+ 1
Auto Remove all duplicate words from a text file
i have a file names "test.txt" which have alot username, and some usernames are repeated and i don't know which usernames are repeated. i just want to remove similar usernames from that file using python.. can anyone help me please?
9 Antworten
+ 8
You did not specify the structure of the file: does it contain only usernames, each in a new line? Or separated by some other character? Is there any other data that the search should ignore? Is the order of the lines important?
And you did not provide your code attempt. So you can get only generic advice.
There is no support in the filesystem level to simply remove content from the middle of a file and "shift" the rest of the file.
If the file is not too big, you can recreate it in memory, do some modifications, and save with the same name.
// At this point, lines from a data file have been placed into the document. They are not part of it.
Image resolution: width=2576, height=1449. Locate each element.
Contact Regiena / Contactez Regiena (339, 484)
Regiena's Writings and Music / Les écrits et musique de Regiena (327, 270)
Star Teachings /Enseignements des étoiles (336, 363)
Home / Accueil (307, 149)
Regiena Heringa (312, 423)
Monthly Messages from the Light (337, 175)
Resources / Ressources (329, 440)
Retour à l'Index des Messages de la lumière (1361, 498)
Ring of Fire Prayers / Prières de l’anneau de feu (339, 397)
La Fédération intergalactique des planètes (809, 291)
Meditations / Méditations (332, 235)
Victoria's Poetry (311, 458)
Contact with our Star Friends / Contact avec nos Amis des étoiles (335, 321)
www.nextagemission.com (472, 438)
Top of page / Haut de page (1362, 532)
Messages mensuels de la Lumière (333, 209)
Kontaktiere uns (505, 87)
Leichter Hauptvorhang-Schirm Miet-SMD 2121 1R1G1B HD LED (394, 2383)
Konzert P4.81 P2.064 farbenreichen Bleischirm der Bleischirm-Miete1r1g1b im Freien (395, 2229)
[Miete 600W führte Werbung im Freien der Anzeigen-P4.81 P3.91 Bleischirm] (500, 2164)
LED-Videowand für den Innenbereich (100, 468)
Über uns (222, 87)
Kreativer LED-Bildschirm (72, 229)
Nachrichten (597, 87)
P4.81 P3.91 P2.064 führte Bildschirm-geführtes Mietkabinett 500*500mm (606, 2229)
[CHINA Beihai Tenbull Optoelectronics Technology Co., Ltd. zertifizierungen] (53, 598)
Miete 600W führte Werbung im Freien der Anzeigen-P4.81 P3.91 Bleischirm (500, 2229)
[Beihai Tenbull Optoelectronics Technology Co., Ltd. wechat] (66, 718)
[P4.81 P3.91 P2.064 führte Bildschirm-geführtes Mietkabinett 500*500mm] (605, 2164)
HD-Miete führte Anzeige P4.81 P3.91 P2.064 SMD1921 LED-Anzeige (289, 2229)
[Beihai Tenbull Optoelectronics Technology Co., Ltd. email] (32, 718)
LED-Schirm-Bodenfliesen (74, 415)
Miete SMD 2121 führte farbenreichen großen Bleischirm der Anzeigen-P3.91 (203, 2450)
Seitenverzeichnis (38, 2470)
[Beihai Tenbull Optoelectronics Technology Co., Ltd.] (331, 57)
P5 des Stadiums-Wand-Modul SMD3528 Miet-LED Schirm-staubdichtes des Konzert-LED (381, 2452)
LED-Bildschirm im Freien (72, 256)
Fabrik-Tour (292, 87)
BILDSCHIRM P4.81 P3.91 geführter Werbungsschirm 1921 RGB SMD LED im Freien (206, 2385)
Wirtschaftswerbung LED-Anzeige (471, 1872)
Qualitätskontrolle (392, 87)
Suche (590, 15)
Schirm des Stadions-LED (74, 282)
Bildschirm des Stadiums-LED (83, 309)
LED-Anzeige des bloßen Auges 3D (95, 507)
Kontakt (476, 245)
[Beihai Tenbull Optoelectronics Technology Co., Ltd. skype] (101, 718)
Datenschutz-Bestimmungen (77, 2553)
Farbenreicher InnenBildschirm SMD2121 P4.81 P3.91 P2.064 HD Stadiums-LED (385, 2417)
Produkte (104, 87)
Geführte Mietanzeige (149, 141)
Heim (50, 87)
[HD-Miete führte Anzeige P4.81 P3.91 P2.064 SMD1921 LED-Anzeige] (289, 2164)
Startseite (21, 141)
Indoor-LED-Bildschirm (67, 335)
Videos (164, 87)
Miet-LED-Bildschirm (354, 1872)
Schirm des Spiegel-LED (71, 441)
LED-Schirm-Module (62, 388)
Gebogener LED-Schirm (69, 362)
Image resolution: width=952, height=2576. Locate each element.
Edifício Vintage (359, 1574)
As a general idea, using a set data structure can be a good solution to remove duplicates.
+ 6
Not sure if this suits your situation, but I just think that if the names appear as rows in the file, you can read the lines, and put the line into a 'set' which will only keep unique lines. You can join the 'set' contents as new string afterwards, then save it back in the file. Just an idea.
+ 4
Also you wrote that you want to "remove similar usernames".
Similar has a different meaning than "same". You need to be more specific. Checking for similarity is more complicated than checking for equality. Do you consider any difference in uppercase / lowercase as similar? What if one character is different?
+ 3
with open('usernames.txt', 'r') as file:
names = file.readlines()
unique_names = set(names)
concat_names = '\n'.join(unique_names)
with open('usernames.txt', 'w') as file:
file.write(concat_names)
# I have not tested this, make sure to create a backup of your file before you try it :)
+ 2
okay tysm Tibor Santa
+ 1
Tibor Santa each name starts on new line, and i just want to remove names which are similar/duplicate,
order of lines is not important just every username should start with new line
+ 1
Tibor Santa all usernames are in lower case format, and if there's a small difference in 2 usernames, search can ignore it
+ 1
"Similar usernames" is too abstract... If you want remove duplicate (and the file is not very large) you can do as suggested else you have to be more precise on "similar" mean
+ 1
Use sort and uniq command from linux
Something like this:
Os.system(“sort fname | uniq >> foo.txt”)